To address these gaps in my competencies, I selected the Oxford Executive Diploma in Financial Strategy. I felt that the programme would provide me with the knowledge and tools to answer my business strategy question, and to understand portfolio and project valuations from both business unit and corporate finance perspectives. Importantly, the modular programme design permitted stimulating study whilst working in an intense professional role, as well as providing the opportunity to pursue my personal dream of studying in a globally leading university – something which I couldn’t previously afford upon completing my education in China.

Part of the application process involved sharing some professional references. I asked a senior colleague to be one of my references and he was delighted to help. He also emphasised that, in his view, I would contribute to the class more than may be expected from a female business leader. I did not fully appreciate his comments until a month later when the class started.

The programme started in January 2021 when COVID-19 restrictions unfortunately led to a virtual classroom set-up. The programme management team and faculty did their best to accommodate the learning and networking needs of the cohort.

The cohort diversity was another highlight. Classmates from Africa, Central Asia, Europe, North America, Latin America and Asia Pacific added differing social and business perspectives from those obtained from the global business I was working within. Some of my classmates were not involved in financial decision-making and their questioning helped the whole class to more easily understand the programme content. The diploma also seeks to address the challenge of low female representation in the finance sector which links to my colleague’s earlier point about my contribution. One of my classmates told me in person that she is happy to see an Asian female business leader in the class.

The quality of the teaching exceeded my expectations. The mix of theoretical teaching with practical real-world examples effectively illustrated the challenging reality of the business world. In particular, the impact of human error and flaws in any financial decisions should never be overlooked. Olivier Sibony, one of the authors of the book Noise, taught us directly about the flaws in human judgement. This component of the programme was my major takeaway. Pure financial strategy is an enabler in strategic business decision-making. Smart business leaders must be able to de-bias the decision process, with tools and processes, as we cannot just rely on a gut feeling alone. Bias in decision making has been highlighted not just in financial strategy scenarios, but also in corporate governance practices.   

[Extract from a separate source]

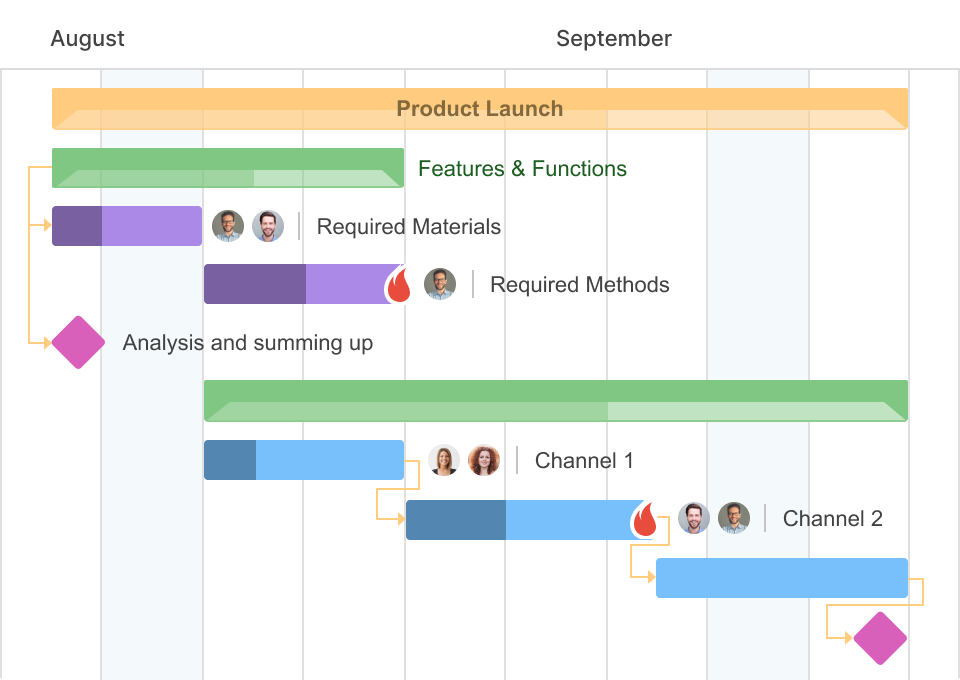Select the August column header

pos(87,38)
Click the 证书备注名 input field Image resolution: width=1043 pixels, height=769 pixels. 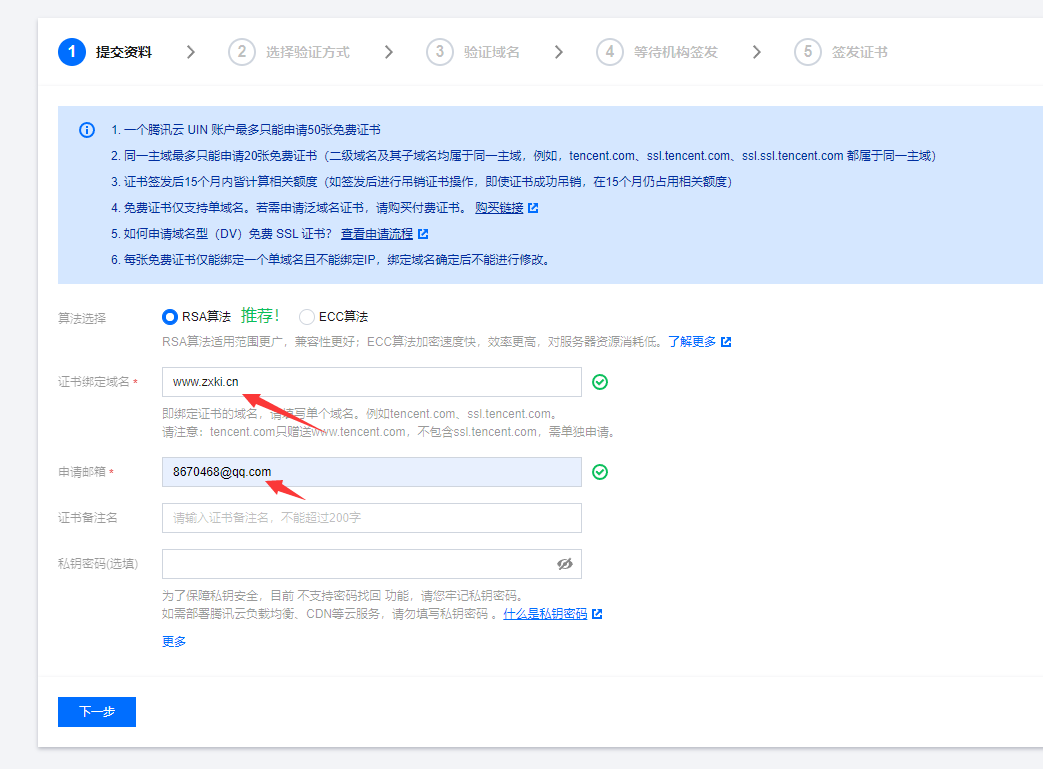coord(371,517)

Peer learning throughout the executive diploma also took the faculty teachings even further. The experts in our cohort taught us insightful skills from their day-to-day work. Similarly, sharing best practices from globally leading companies, as represented by our classmates’ professional network, added significant value to my learnings.

Upon completing the Executive Diploma in Financial Strategy, I found myself reflecting on how both the Oxford knowledge network and alumni network have opened doors to further lifelong learning opportunities. As a proud Oxonian, I have been able to expand my career interests not just as a leader but as a confident investor, with a focus on incubating sustainability-focused food system start-ups. This confidence and expertise could not have been achieved without my participation in this programme.